6.2.05

Una lluvia y dos atados de cigarrillos después.
Ya no me fiaré de este reloj. Bribón. En fin, no es solo el reloj, son los números. 0,0117. Todos números insignificantes, algunos más que otros: 0,0086. Otros, más repetidos 0,0239. Así por cinco mil, por cinco millones de En fines. Todo se hace números en la vida. Y estoy yendo más allá del primitivismo de matrix y su código binario. Más números y todo es así hasta que miro mi muñeca. Mi muñeca con bronceado parejo, sin pálidas pieles con forma de pulsera. Con la piel curtida, adaptada a archivadores y a soles calientes y húmedos.

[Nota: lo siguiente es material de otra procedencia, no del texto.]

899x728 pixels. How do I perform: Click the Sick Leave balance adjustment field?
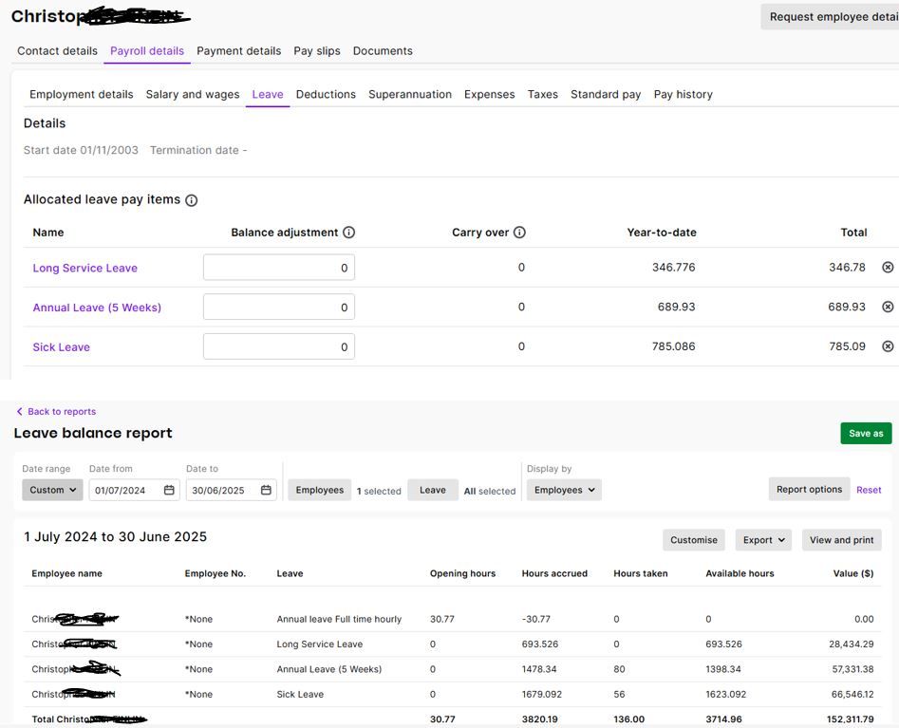click(278, 347)
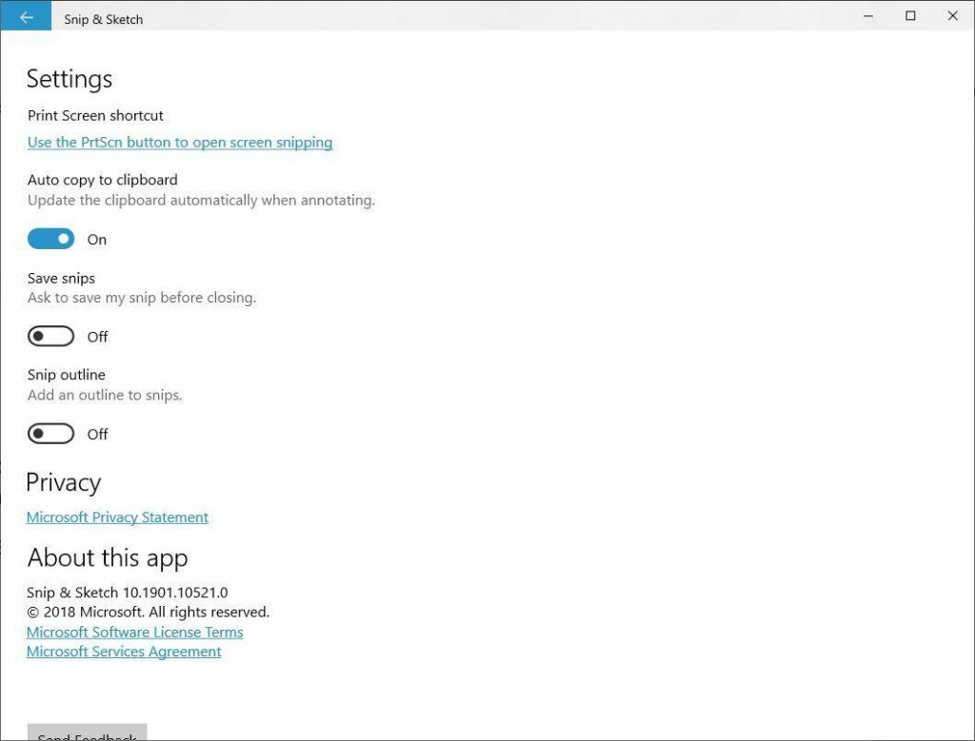This screenshot has height=741, width=975.
Task: Click the Privacy section heading
Action: pos(63,482)
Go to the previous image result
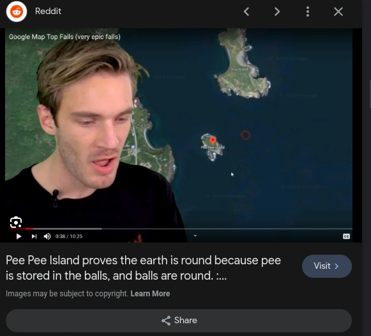Viewport: 371px width, 336px height. 246,12
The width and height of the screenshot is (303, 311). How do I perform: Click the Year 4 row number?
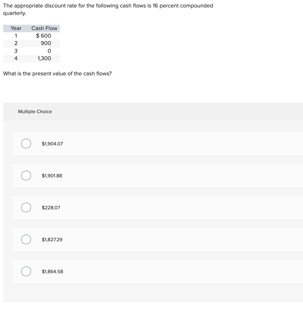coord(16,58)
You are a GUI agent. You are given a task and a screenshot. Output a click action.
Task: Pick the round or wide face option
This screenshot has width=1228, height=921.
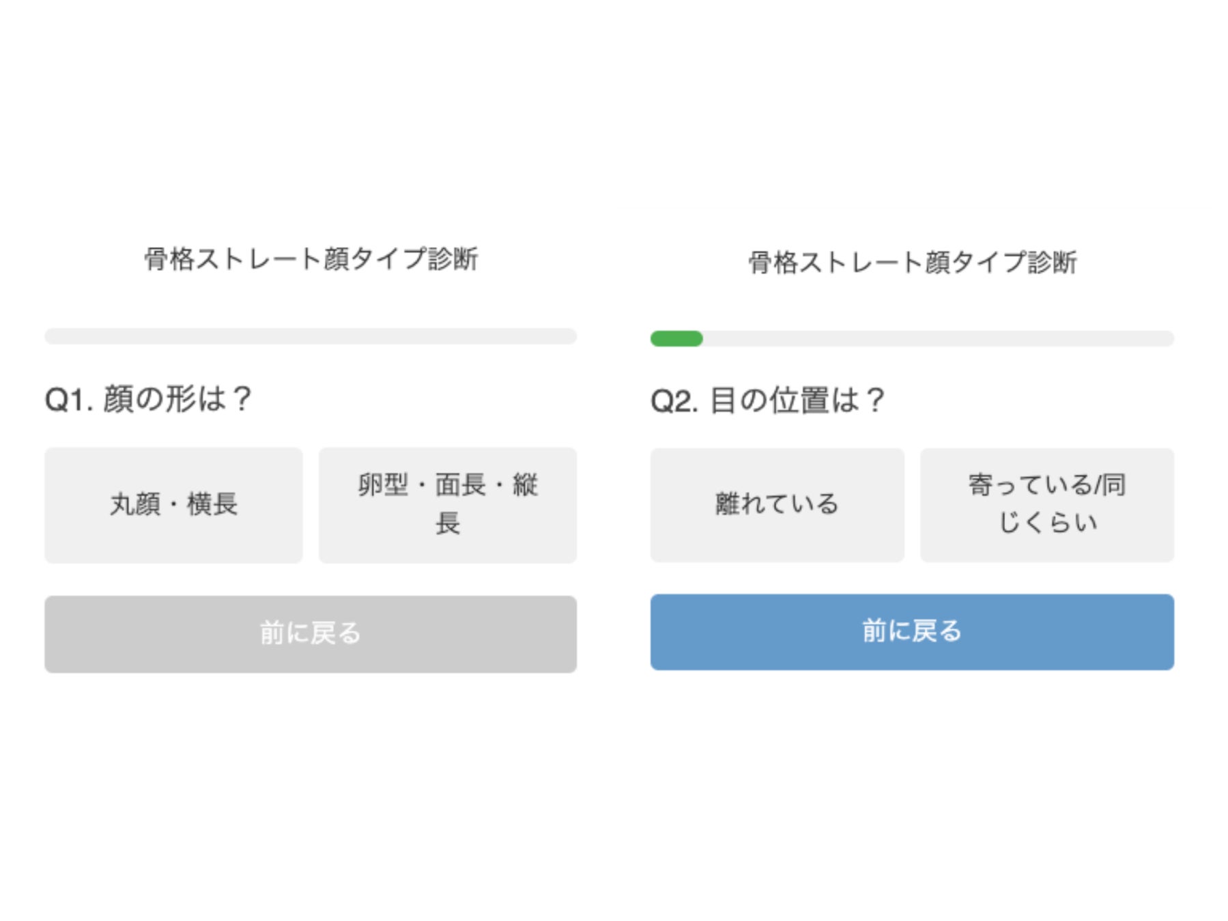pyautogui.click(x=173, y=505)
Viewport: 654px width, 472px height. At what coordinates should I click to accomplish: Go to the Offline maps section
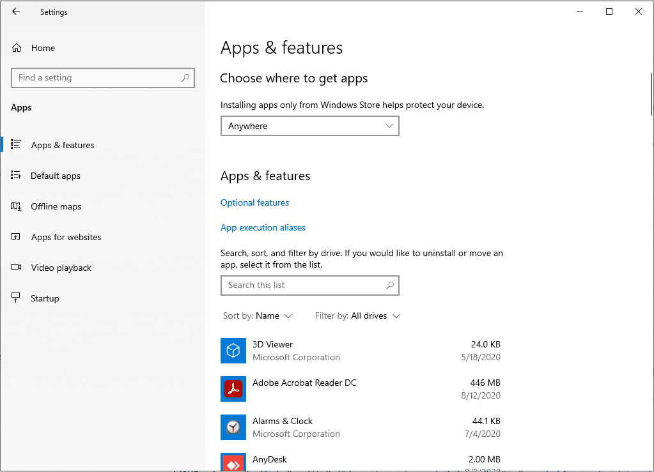pos(56,206)
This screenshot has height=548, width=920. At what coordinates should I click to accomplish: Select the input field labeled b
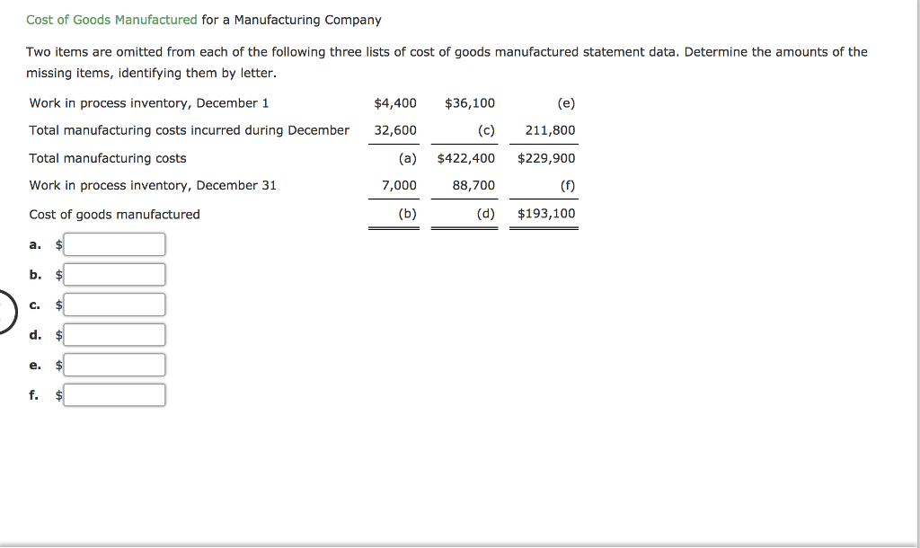tap(114, 274)
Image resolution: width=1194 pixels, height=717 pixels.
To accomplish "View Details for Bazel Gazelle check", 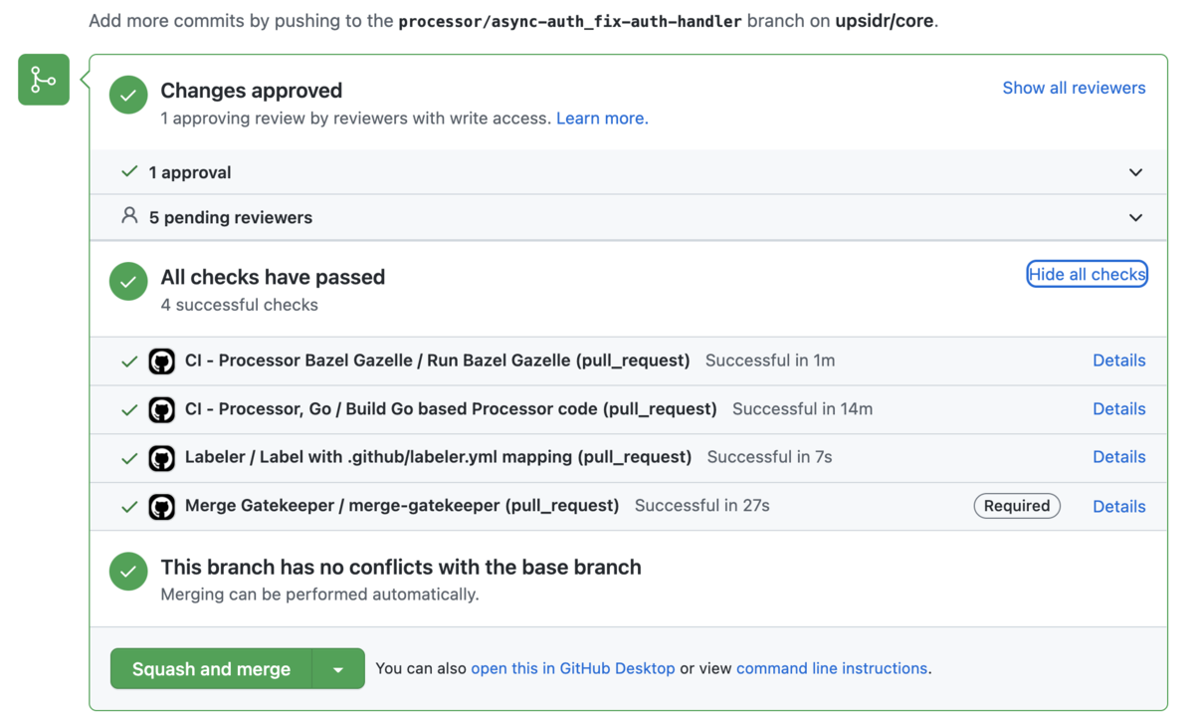I will click(1118, 360).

Mi oficina y archivador era la más fea de toda la compañía. Lejos. No había nada ni parecido. Los bidones vacíos me quedaban bien para descansar los pieses. Pero las cajas desarmadas apiladas entre los archivadores, con la inestabilidad propia de los cartones, que se secan y, que si no se caen de canto, no pegan. Un día, como cualquier otro, caminaba por mi pequeña y fea oficina, dando pasos cortos, porque, si bien no es tan chica, está repleta de cosas, se me cayó un cartón de canto en la espalda y quedé desmayado algunas horas, aunque el desmayo ocurrió en otro lugar y creo que al día siguiente. En fin, pero no puedo caminar mucho porque hay hasta un bolso enorme de una minita que se mueve el señor Santos Godino. O debería moverse, un bolso de ese tamaño no es para menos. Una guillotina, en la que solo entran las cabezas de los insectos y es casi inservible, porque los insectos se hacen invisibles cuando está prendido el aire acondicionado. Tampoco era mi oficina, ya que la tenía que desocupar cuando el señor gonzales necesitaba hacer algún negocio turbio. Ahora no es más mi oficina y gonzales hace todos los negocios turbios que quiere. Ahora estoy en otra oficina, menos fea, porque no tiene nada que la haga linda. Hay en una pared un papel muy chiquito, que de lejos parecía un dibujo, pero después me acerqué y resultó ser una cuenta.